金沢のスーパー山スキーヤーのDr早川氏のサイトをよく見ている。職業柄、胃や大腸についての書き込みが豊富である。氏の言を借りれば、40歳を過ぎたら一年に一度は必ずチェックをしないと、とんでもないことになると言う脅し文句が、頻繁に見られる。山スキー界でも超有名であるが、内視鏡の専門医としても日本有数の技術を持ったお医者さんだと伺っている。

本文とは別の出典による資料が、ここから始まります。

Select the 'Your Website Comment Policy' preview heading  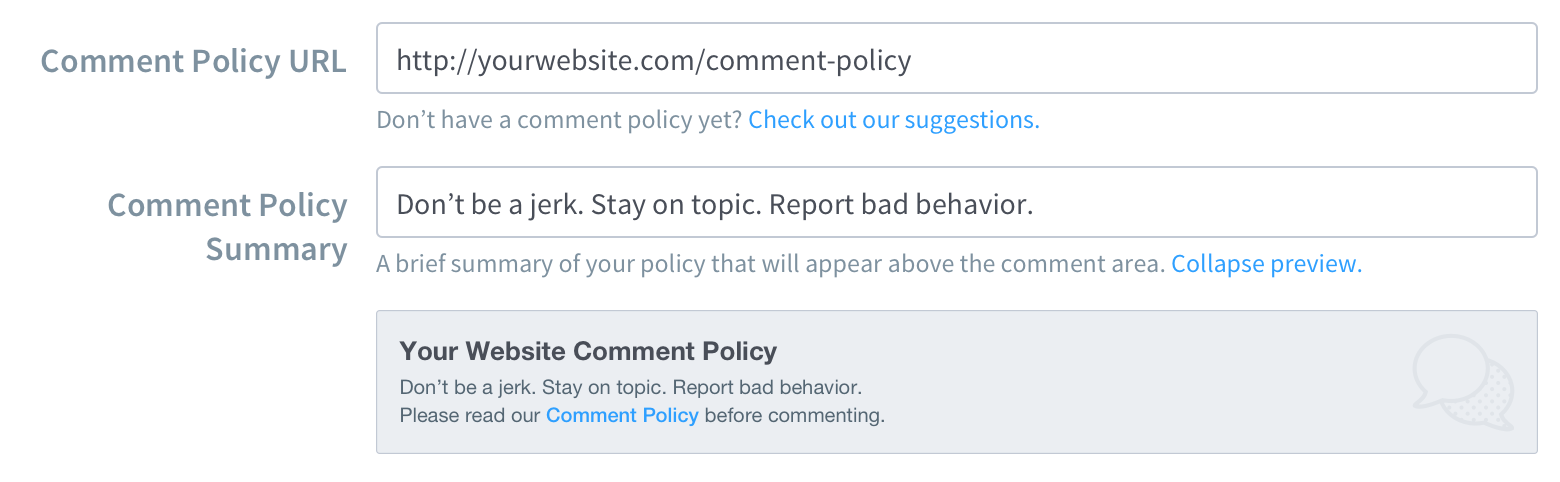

中年真っ盛りの自分は決して自慢できる話などではないが、過去に一度もその手の検査を受けたことがない。世の中にバリウムというとても美味しい飲み物があることを知ってはいたが、残念なことに未だ味見したこともない。ましてや内視鏡なんて、もってのほかである。
ちなみに、こういう馬鹿な人間が異変を感じて医者にあわてて駆け込むと、決まって手遅れという話は良く聞く。が、自分だけは大丈夫という何の根拠もない確信を常に持って生きてきたのが、かく言うワタクシメである。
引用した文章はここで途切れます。